> **Aim**
Copy out each line below that contains the word "button".

+ + + + +

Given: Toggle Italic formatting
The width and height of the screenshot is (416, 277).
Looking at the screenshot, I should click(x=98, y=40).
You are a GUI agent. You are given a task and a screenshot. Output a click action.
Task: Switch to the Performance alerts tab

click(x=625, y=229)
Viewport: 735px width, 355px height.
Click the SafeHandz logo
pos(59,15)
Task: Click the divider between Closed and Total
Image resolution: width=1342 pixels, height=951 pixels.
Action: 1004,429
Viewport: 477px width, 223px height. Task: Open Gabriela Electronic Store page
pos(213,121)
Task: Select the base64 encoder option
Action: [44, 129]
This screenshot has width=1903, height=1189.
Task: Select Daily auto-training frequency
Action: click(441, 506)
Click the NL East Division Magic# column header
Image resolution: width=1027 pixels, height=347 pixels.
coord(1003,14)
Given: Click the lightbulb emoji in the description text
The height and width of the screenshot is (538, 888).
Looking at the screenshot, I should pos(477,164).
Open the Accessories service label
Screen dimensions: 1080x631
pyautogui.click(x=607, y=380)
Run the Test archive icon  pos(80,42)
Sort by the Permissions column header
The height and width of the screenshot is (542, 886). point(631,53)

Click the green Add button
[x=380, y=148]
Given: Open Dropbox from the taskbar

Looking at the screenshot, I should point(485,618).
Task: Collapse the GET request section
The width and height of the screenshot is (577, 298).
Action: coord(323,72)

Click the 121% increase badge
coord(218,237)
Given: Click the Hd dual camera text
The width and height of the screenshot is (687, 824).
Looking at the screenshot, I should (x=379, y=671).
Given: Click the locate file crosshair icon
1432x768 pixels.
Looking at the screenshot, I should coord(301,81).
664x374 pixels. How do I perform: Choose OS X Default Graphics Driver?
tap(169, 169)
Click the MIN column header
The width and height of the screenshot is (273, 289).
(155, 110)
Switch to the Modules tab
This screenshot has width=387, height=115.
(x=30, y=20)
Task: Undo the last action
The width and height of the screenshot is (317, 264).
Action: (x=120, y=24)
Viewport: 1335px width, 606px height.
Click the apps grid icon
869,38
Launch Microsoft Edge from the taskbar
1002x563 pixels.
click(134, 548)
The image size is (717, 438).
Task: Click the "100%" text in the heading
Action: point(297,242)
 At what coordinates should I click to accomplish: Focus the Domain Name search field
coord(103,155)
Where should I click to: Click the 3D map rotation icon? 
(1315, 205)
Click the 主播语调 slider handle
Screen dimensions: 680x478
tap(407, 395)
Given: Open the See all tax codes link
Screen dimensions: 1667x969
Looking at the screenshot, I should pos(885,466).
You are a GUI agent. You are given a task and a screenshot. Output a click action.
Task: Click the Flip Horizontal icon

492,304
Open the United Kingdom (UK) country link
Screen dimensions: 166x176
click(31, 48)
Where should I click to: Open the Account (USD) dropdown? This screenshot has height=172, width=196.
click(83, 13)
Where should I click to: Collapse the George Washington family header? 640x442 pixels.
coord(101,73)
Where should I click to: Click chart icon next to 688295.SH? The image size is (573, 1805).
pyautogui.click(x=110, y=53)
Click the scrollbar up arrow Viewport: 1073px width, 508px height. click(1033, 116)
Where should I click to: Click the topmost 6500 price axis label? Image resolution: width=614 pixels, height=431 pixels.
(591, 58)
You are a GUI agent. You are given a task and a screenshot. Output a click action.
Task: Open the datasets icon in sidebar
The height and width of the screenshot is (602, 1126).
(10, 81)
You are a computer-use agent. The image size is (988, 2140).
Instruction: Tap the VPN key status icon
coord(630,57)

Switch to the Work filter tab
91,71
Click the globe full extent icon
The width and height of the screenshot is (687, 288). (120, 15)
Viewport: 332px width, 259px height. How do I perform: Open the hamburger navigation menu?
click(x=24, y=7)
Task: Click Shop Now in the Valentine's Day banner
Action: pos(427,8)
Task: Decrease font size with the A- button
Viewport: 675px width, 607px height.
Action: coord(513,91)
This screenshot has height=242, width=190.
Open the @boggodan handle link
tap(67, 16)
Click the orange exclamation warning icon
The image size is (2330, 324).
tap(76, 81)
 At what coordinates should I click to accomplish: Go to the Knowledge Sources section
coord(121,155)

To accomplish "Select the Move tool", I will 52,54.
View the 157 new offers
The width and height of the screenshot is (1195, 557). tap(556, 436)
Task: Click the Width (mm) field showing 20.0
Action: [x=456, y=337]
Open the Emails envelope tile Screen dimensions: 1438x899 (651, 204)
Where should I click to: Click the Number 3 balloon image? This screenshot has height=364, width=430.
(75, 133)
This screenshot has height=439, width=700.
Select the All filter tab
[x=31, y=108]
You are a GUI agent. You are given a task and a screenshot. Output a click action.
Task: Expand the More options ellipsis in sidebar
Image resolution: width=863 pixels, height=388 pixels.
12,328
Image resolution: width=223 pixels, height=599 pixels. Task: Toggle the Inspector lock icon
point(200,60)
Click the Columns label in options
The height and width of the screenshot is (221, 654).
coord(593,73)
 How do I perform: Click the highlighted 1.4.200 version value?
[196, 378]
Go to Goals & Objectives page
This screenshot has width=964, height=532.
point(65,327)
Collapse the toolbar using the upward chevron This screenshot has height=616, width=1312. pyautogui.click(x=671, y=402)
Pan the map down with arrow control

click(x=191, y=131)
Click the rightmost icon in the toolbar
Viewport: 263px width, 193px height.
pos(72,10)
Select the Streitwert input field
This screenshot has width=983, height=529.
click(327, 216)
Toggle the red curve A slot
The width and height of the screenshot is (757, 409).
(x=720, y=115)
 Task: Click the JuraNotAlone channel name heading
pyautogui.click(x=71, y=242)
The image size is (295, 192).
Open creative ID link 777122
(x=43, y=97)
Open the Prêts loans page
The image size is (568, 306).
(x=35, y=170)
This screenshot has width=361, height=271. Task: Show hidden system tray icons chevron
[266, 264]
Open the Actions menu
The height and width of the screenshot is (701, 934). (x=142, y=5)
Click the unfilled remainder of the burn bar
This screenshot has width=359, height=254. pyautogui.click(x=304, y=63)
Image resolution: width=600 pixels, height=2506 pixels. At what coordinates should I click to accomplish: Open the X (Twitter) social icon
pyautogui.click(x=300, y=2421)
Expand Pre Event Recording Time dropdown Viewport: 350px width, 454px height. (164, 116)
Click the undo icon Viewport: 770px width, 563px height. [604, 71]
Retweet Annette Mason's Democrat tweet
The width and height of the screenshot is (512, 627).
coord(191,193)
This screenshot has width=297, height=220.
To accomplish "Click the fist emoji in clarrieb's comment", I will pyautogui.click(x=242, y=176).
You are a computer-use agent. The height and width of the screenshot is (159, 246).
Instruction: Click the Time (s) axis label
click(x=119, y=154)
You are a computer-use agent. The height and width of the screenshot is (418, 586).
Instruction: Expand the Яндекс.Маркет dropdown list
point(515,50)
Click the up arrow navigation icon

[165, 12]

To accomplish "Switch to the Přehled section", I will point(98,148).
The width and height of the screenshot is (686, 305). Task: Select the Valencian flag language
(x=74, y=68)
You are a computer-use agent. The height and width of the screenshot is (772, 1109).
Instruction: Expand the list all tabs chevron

+ + + + +

> **Reply to the exercise**
Click the green Add button
Task: Decrease font size with the A- button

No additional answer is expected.